Sometimes I wonder how it is possible that I am so incredibly blessed. I have successfully started a career doing the thing I love most in the world, and I have encountered and befriended such beautiful, generous, and intelligent people in the process. The relationships I have with people from the past are stronger too, rooted in compassion and gratitude. Not to say that my life has been without hardship; in fact, the archives of this now seven-year blog will attest that much of my life has been highlighted by frustration and sadness. I have made some significant changes in the last year that have positively affected my outlook on life, most of which I will address soon in later posts.

I'll continue to enjoy all this goodness while it lasts. And when the next storm comes, I'll remember what it felt like to be in the sunshine. I'm sure it'll be enough to keep me hanging on until I see it again.


change of plans

Okay friends, here's the deal: I'm staying in California.

How'd that happen?

Well, let me break it down for you. I've kind of been on the fence about this job from the beginning, and the primary reason for it is finances. The theatre I previously was contracted with hired locally, meaning they did not have the budget to support housing or transportation for out-of-town actors. Now, seeing as I did not have an official place to live at the time the job offer was made, I thought it would be entirely possible to move to Ft. Lauderdale on my own and make a living there. Turns out, I was wrong. So very wrong. When I actually sat down and analyzed my finances, I realized there was no way I could feasibly manage the move. Because I'm poor. Dirt poor. Everything that has happened this year - sublet fiasco, student loan payments starting, bouncing between acting jobs with just a few hundred dollars to tide me over until the next one begins - has drained my bank account down to the last meager drops. The time for dreaming is over.

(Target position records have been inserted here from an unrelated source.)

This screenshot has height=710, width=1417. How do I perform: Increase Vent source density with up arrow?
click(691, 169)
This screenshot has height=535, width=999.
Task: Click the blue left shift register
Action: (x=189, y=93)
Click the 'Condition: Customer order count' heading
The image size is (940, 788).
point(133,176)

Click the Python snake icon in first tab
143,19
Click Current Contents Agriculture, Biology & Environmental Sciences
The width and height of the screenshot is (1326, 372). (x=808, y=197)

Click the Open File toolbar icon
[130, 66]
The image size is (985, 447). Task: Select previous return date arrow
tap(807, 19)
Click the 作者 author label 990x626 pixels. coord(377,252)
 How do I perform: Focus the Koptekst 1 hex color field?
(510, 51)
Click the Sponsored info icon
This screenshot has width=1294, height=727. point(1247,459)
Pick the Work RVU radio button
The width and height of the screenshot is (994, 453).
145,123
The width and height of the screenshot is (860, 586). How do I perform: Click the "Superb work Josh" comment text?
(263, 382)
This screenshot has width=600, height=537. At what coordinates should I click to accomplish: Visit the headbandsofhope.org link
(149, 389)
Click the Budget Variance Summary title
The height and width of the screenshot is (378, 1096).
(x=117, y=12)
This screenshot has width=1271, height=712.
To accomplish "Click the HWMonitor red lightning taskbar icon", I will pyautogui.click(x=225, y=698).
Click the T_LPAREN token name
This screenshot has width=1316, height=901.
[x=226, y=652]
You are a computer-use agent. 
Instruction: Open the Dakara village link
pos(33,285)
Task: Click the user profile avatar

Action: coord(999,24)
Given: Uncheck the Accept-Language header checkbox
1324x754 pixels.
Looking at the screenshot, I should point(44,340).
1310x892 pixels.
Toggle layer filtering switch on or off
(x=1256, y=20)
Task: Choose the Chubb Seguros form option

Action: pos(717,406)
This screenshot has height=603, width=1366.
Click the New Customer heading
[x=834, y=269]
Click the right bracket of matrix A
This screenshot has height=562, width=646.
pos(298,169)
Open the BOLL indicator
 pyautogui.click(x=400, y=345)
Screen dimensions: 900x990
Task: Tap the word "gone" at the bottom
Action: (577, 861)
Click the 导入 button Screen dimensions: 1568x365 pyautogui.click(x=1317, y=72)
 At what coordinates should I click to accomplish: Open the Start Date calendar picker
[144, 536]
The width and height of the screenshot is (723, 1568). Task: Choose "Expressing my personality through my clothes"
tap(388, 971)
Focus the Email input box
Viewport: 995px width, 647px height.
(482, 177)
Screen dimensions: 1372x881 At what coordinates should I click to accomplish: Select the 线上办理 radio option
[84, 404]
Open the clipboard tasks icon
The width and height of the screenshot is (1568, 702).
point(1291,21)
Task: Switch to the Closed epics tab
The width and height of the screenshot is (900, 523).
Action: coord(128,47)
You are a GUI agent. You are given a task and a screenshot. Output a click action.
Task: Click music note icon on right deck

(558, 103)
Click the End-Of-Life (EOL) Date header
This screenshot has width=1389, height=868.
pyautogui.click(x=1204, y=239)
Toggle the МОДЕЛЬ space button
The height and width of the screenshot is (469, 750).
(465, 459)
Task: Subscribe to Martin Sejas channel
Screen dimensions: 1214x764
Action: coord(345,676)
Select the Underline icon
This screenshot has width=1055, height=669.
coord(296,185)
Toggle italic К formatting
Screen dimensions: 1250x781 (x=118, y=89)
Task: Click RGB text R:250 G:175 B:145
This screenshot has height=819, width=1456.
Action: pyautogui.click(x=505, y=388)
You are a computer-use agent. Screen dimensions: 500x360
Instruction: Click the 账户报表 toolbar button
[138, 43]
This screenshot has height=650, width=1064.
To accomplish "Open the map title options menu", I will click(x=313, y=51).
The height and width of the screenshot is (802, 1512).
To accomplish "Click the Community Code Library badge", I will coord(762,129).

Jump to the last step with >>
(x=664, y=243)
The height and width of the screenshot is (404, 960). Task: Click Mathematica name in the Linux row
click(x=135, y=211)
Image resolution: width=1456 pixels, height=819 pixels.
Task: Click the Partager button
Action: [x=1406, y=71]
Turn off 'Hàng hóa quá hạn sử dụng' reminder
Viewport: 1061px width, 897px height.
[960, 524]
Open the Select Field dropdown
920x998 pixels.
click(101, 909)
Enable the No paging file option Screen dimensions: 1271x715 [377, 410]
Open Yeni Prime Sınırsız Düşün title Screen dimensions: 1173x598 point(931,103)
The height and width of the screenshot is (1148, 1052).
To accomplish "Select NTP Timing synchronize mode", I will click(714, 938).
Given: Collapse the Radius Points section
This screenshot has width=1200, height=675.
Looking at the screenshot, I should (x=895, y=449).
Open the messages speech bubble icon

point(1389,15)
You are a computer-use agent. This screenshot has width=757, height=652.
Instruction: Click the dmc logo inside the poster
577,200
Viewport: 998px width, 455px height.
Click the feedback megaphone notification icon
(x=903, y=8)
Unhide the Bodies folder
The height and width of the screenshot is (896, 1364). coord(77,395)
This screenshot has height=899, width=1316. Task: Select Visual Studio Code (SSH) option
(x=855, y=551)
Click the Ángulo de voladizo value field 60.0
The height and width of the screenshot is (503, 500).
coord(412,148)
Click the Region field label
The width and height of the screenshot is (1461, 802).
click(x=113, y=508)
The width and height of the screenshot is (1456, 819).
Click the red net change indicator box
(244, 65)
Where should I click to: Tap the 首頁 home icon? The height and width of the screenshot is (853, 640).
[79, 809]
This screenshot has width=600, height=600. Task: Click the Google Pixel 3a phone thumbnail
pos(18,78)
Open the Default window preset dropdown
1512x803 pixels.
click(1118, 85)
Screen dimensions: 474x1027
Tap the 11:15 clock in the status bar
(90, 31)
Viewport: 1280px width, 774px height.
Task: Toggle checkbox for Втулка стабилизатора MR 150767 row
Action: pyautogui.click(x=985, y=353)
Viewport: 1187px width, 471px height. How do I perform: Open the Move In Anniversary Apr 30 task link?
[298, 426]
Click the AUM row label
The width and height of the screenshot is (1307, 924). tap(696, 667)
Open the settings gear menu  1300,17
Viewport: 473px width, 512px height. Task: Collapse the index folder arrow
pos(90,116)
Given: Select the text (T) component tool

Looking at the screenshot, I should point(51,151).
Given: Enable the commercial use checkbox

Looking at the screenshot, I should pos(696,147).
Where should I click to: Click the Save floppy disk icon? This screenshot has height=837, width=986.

That means I'm stuck in California indefinitely. It's not a bad place to be, believe me. The weather is nice, I don't have to pay rent, and I've already got a ton of friends to see and do things with (although most of them are employed, so I sit around and wait for them to call me after work is over and pray they aren't too tired to hang out for a little bit). My family is supportive of my career and the choices I have made to sustain it. I had a long talk with my parents about my decision to become an actor, which helped dispel some of their worries and, thankfully, helped me gain their trust and support. The only real trouble is that I don't have access to the auditions that will help me build my career. Also, the acting gigs that pay here don't pay very much. If I want to get back to New York, and I really, really, do, it will require some sacrifices.

Lord almighty, I don't want to sit behind a desk. But that seems like my only viable option if I want to get back to New York quickly. Suck it up for a year, make a ton of money, and start all over. The alternative means staying away for much longer, though I'd be doing what I love. Pick up acting jobs here and there, work in performance arts on the side, and slowly but surely save up that cash. Geez Louise, that is going to take FOREVER!

There are other things I have to consider and take care of before I head back to New York. Like the fact that I am now 26 years old and have no health insurance. Or that I have to save up money to pay the income taxes that weren't deducted from my 1099 acting jobs. Or those loans that need to be paid off. Or that I don't have a car to get around the suburbs, and if I'm going to stay as long as I think I am, I better buy one soon. Ugh. How is it possible that I missed the lesson on being a grown up?

I want to believe that this is the right choice, that this will eventually bring me back to where I know I belong. I wish I had a crystal ball at my disposal, one that would assure me that success is guaranteed somewhere down the line, provided that I stick around here for x amount of time. I really hope I don't regret this.